Text excerpt →
Tuesday, October 19, 2010
The Philadelphia Eagles had been to the NFC Championship game in 2001 and ‘02, but Head Coach Andy Reid’s team was off to a slow start in 2003. They were embarrassed 17-0 by the reigning champions, the Tampa Bay Buccaneers, in the opening game that was also their regular season debut at the new Lincoln Financial Field, and then lost badly to the Patriots the following week. QB Donovan McNabb had been struggling through the first five games due to a bruised right thumb and lingered at the bottom of the passing rankings. The team’s record stood at 2-3 as they traveled to Giants Stadium to take on the division rival New York Giants on October 19.
The Giants were also underachieving at 2-3 under Head Coach Jim Fassel. The club had scored a total of 16 points in the prior two games as QB Kerry Collins tossed seven interceptions and no touchdown passes.
Philadelphia got the early advantage in its second possession of the game, driving 89 yards in 11 plays and highlighted by McNabb throwing to TE L.J. Smith for a 25-yard gain. RB Brian Westbrook ran around end for the last six yards and a touchdown that gave the Eagles a 7-0 lead.
Neither team was able to move the ball effectively for the remainder of the half. A promising second quarter drive by the Giants ended with TE Jeremy Shockey fumbling the ball away at the Philadelphia 19 yard line after a nine-yard gain on a pass from Collins. However, three plays later McNabb was intercepted by CB Will Allen and the Giants had the ball at the Eagles’ 29 with 1:23 remaining in the half. Brett Conway kicked a 39-yard field goal to make the score 7-3 at the intermission.

Supplied data →
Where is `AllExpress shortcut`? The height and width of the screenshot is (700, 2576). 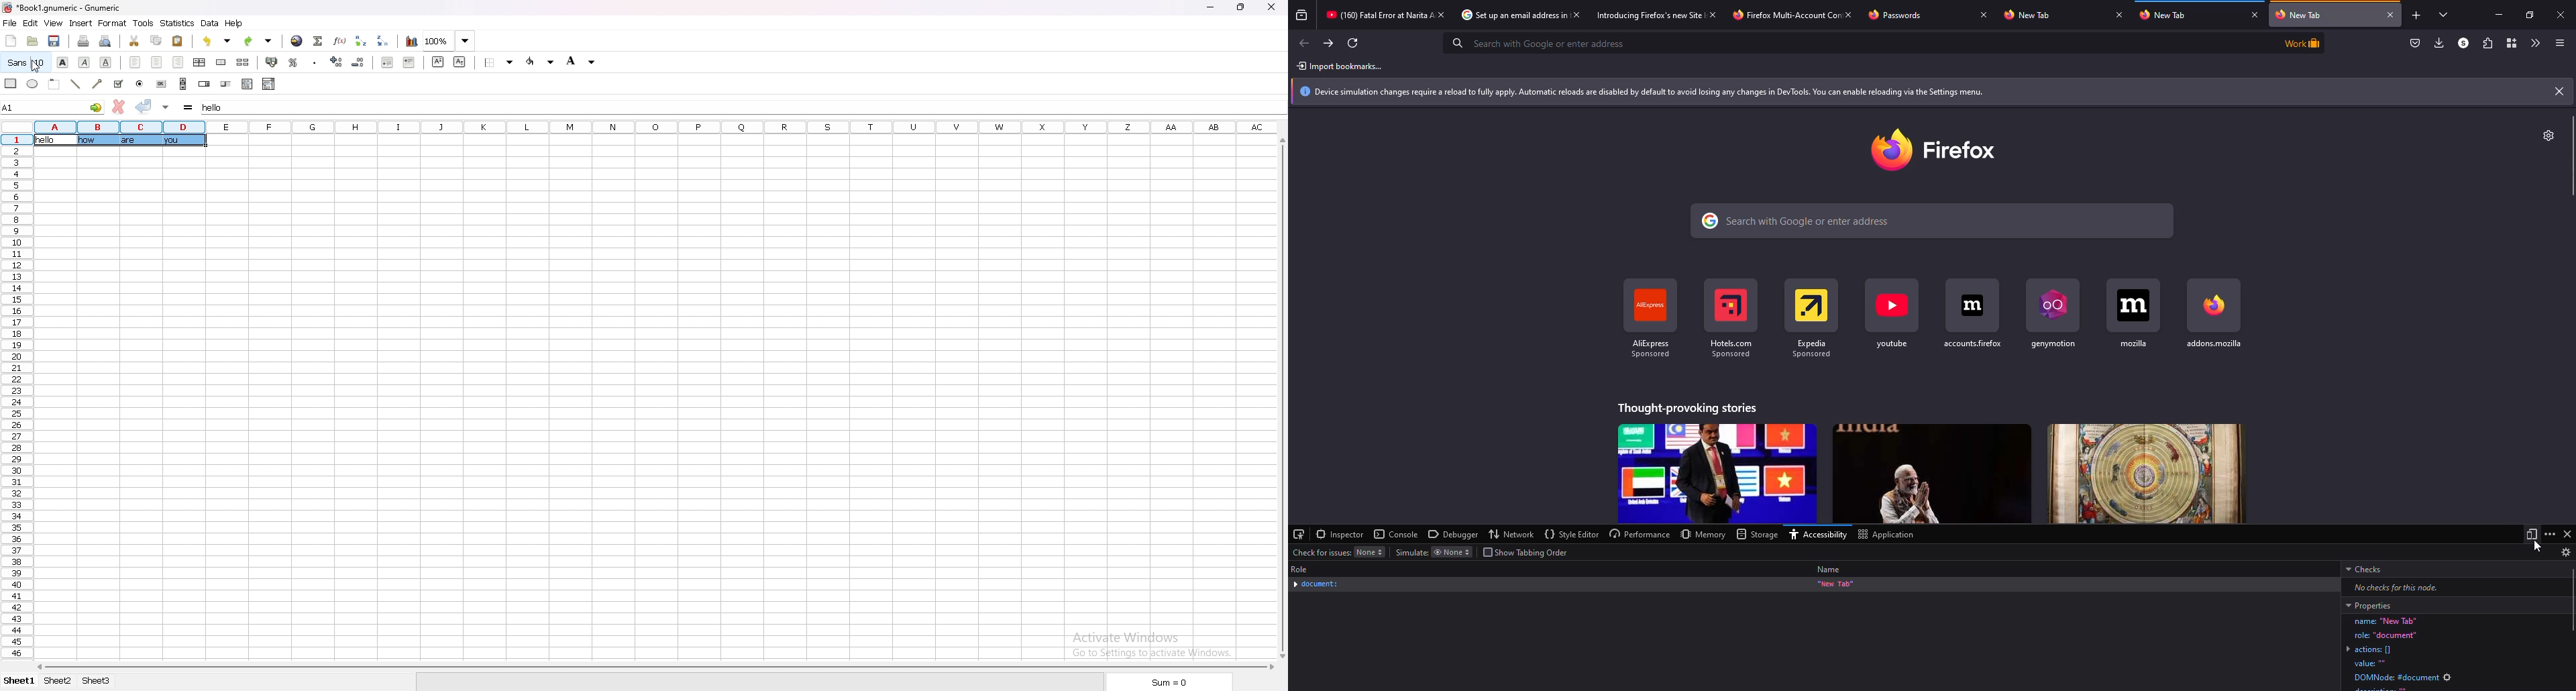
AllExpress shortcut is located at coordinates (1651, 318). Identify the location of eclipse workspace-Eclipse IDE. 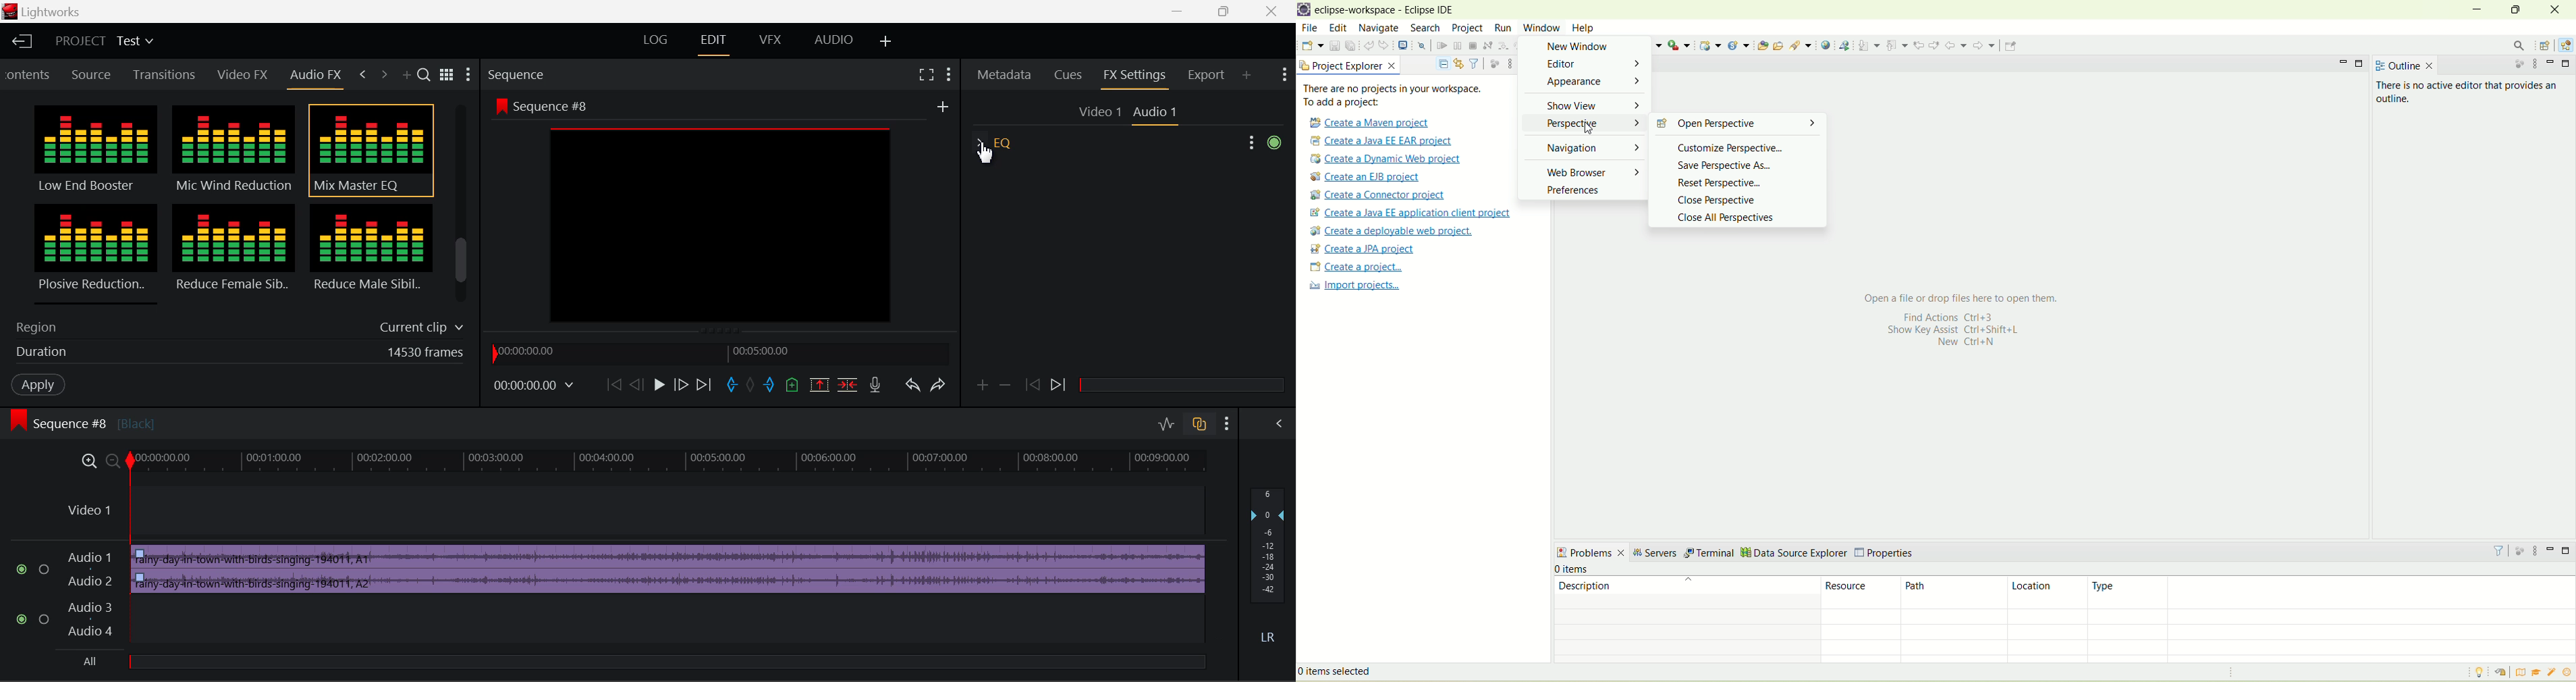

Your tasks →
A. Update the game recap from "The Giants were" to "no touchdown passes." by changing "underachieving" to "struggling", and give the revised passage in full.
B. Translate this sentence from the game recap into Spanish: "Neither team was able to move the ball effectively for the remainder of the half."

Answers to the tasks →
A.
The Giants were also struggling at 2-3 under Head Coach Jim Fassel. The club had scored a total of 16 points in the prior two games as QB Kerry Collins tossed seven interceptions and no touchdown passes.

B. Ninguno de los dos equipos logró mover el balón con eficacia durante el resto de la mitad.